Unsteady inflow wind/tidal turbine modeling frameworks employ nonlinear dynamical equations for variable flow, linking actuator-disc swing equations, quasi-steady aerodynamics, and potential-flow induction theory to capture time-averaged power enhancement relative to steady flow. Such models, validated by wind tunnel experiments, demonstrate that unsteady inflows and judicious control can yield systematic increases in average output, contingent on steady-state $C_p(\lambda)$ curve concavity (Wei et al., 2022).

At the device physics frontier, submicron-gap thermionic energy conversion frameworks model quantum and near-field radiative effects coupling charge transport, image-charge barrier lowering, electron tunneling, and fluctuational electrodynamics.

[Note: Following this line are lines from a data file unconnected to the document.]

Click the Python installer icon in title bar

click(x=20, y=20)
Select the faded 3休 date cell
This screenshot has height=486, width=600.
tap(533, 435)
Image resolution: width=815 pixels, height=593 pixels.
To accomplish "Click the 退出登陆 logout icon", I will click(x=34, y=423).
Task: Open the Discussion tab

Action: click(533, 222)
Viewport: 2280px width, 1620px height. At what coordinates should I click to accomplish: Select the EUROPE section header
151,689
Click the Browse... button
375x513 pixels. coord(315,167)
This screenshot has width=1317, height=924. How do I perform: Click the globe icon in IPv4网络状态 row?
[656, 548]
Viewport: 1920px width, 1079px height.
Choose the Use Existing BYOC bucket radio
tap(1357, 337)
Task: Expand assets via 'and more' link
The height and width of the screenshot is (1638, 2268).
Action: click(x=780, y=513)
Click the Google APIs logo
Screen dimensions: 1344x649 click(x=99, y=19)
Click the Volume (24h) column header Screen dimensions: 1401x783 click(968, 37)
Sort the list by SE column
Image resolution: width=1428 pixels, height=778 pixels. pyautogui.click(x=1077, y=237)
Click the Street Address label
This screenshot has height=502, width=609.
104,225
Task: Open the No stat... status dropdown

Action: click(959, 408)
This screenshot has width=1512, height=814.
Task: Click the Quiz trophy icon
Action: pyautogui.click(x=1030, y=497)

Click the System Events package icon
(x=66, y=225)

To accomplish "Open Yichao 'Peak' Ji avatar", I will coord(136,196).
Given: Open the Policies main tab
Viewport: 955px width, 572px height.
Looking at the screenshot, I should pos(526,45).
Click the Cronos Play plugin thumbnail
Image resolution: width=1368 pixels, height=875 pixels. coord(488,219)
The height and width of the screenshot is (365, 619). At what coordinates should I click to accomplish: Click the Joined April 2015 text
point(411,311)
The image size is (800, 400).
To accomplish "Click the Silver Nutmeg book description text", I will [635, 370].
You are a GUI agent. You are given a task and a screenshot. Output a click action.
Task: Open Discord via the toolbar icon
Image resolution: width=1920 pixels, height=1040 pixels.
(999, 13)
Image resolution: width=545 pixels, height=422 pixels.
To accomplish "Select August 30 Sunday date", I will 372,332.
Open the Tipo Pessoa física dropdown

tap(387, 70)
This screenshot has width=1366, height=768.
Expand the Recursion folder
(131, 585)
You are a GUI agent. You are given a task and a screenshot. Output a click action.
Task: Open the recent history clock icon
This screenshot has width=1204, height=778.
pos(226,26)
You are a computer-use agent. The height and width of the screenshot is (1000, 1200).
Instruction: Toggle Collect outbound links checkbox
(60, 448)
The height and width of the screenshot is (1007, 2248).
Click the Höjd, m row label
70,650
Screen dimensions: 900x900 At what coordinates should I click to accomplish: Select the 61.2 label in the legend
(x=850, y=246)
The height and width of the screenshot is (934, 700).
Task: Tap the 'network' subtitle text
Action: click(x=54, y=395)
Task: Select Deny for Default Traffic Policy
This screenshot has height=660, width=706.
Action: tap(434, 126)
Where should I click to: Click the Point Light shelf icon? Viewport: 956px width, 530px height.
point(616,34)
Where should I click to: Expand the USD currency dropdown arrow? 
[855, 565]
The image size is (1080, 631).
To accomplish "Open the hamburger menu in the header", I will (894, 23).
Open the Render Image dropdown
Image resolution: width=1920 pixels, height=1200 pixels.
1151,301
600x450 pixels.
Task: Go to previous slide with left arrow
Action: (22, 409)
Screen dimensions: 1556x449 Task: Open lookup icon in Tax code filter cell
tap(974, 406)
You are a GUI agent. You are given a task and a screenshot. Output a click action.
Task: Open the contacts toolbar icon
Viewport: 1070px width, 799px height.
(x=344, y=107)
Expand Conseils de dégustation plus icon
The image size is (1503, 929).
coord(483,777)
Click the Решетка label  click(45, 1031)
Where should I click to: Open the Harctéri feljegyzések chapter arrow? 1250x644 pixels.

Parametric optimization under these models predicts $4\times$ gains in power density and $5$–$10$% efficiency increases over micron-scale TECs, with combined-cycle architectures leveraging collector waste heat for total $\sim 48\,\%$ system efficiency (Jensen et al., 2019).

These modeling frameworks represent the current state-of-the-art in the quantitative representation, simulation, optimization, control, and scenario-based risk analysis of power generation systems. Researchers and practitioners implement or select among these according to problem context, data availability, computational constraints, and required fidelity across physical, operational, and economic domains.